>> Begin Document text

HAMMER: All right. SHOWBIZ TONIGHT`s David Haffenreffer. Thanks very much for that.

And we`ve got more on this very heated issue right now. Tonight, two showbiz newsmakers passionately involved in each side of the Stanley "Tookie" Williams debate.

Joining us live from Chicago, the Reverend Jesse Jackson, who is lobbying for clemency for Williams. And live in Cincinnati, we have victims rights advocate Nancy Ruhe. She`s the executive director of Parents of Murdered Children. Thank you both for being with us tonight.


HAMMER: Nancy, we`re quite accustomed to seeing stars backing various causes. But I can`t imagine you`re very impressed with the celebrity involvement in this particular case, are you?

RUHE: Well, I think it -- it angers me just for the fact that do they really know the story behind Stanley Williams? Do they really know what he did? Do they even know any of the victims` names or how many children these victims had?

All they know is that supposedly he`s redeemed. He hasn`t admitted to the crime. He hasn`t said, "I`m sorry" for his crimes. He`s written a few books, and he`s murdered four people and left 11 children without parents.

HAMMER: And Reverend Jackson, notions like that can lead some backlash with the celebrity involvement. Are you worried at all about a celebrity -- a backlash against celebrity activists in this Williams case?

REV. JESSE JACKSON, RAINBOW/PUSH COALITION: I must admit, I`m really concerned about the possibility of wrongful conviction. That is an issue here at stake.

You know, Governor Allen in Virginia commuted a sentence. And as opposed to losing, his value went up. Governor Reagan did the last clemency in California.

>> End Document text
>> Begin Recorded data

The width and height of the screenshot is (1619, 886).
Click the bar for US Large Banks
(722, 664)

>> End Recorded data

▶ Written request A
Translate this sentence from the interview transcript into Spanish: "Governor Reagan did the last clemency in California."
▶ Written request B
In the interview transcript, which organization is Nancy Ruhe the executive director of?
▶ Written request C
Please pick up the interview transcript after its last sentence and keep it going.
You can set the lines aside; they play no part in this work.

▶ Exercise answer A
El gobernador Reagan otorgó el último indulto en California.

▶ Exercise answer B
Parents of Murdered Children.

▶ Exercise answer C
Tookie has been in jail for 25 years. He`s no threat to society. So why not life without the possible of parole? It is not necessary to kill him at this point, because he`s been a force for good, as he has been shown atonement and redemption. His books have had a transforming process upon many people. So why kill him, except for revenge?

HAMMER: But Reverend Jackson, I want to go back to my original question. Do you think the celebrity involvement in the case can help or perhaps hurt what you`re trying to accomplish here and get that clemency?

JACKSON: Well, it`s more than just celebrity involvement. I mean, Bishop Tutu. The broad based people says a, that the -- that his -- when you are on trial and do not have competent lawyers, as in the case of Blake or O.J., you don`t have dream team lawyer, there`s a high chance that you`ll be convicted.

I was in California two years ago. Kevin Cube (ph) had been on Death Row for 19 years. He was within three hours of being killed. Only -- information was admitted at the very last moment. So there is a legal process going on here.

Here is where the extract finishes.